= Beginning of Section =
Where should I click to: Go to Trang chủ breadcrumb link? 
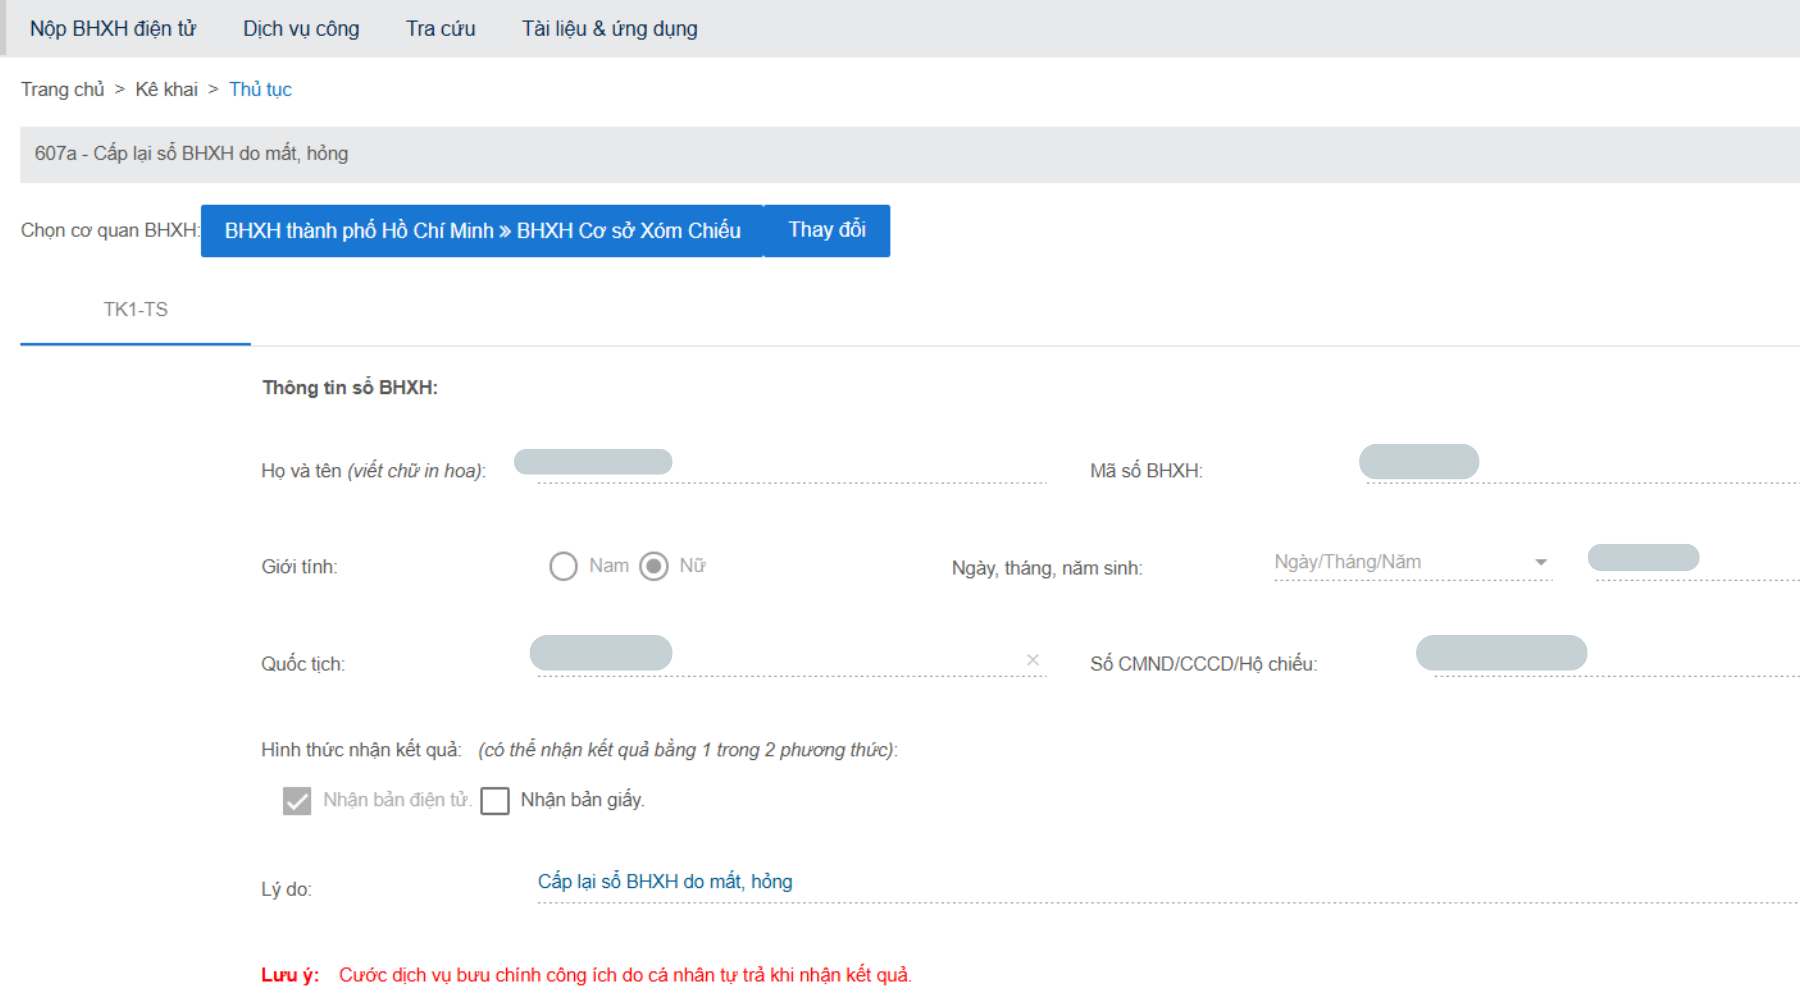click(x=62, y=90)
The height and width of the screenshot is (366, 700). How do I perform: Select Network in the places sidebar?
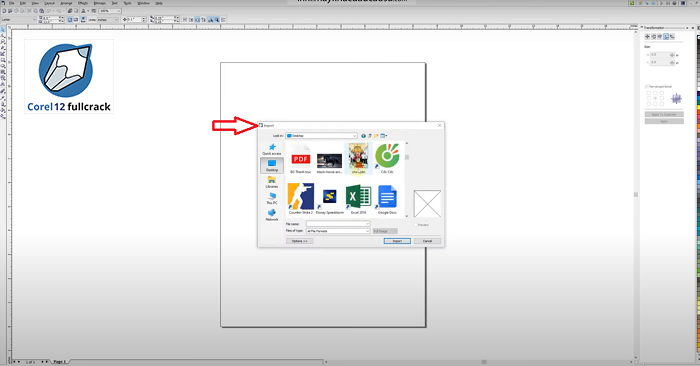[x=271, y=215]
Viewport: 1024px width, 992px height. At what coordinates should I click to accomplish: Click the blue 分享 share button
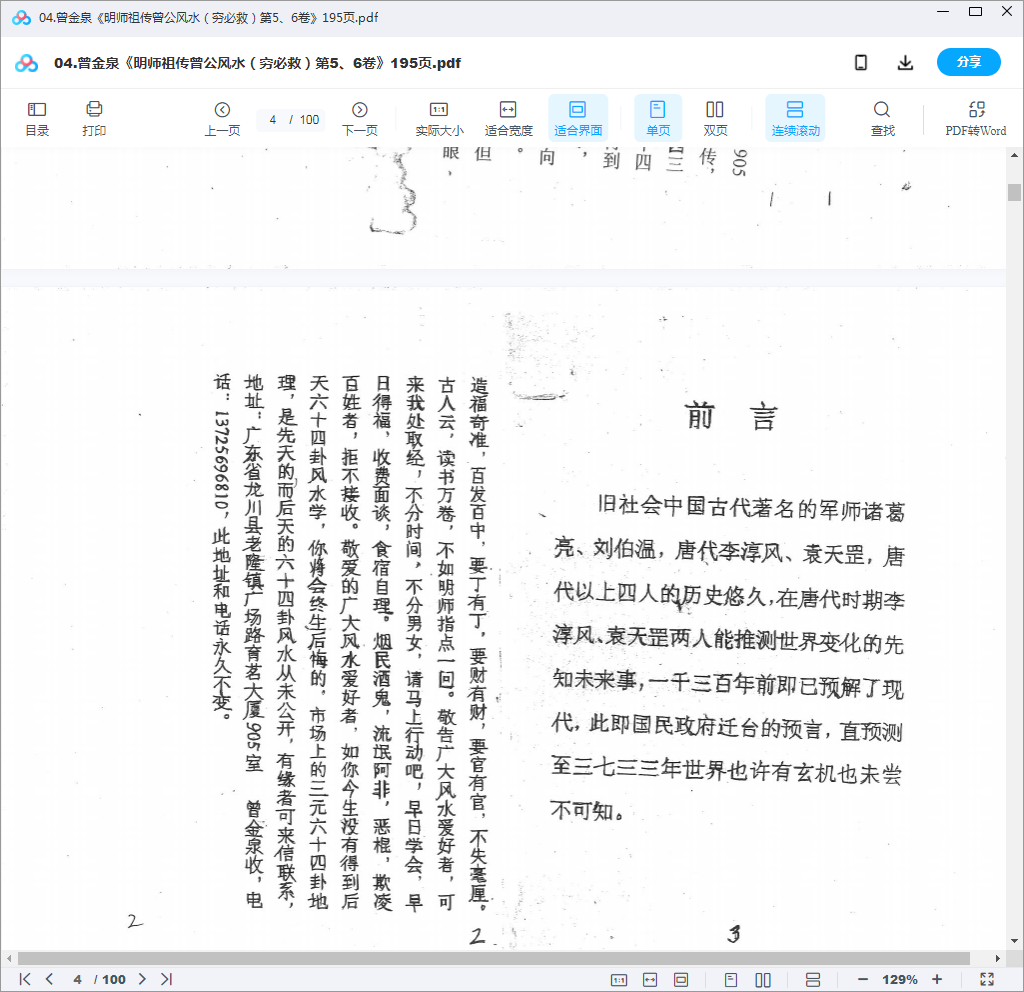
= End of Section =
WHAT IS EXPECTED: Output each entry shown above exactly as it stands, with all pictures removed.

COMPLETED TASK:
Where should I click to: Go to Trang chủ breadcrumb link? 
click(x=62, y=90)
The height and width of the screenshot is (366, 700). How do I perform: Select Network in the places sidebar?
[x=271, y=215]
Viewport: 1024px width, 992px height. At what coordinates should I click to accomplish: Click the blue 分享 share button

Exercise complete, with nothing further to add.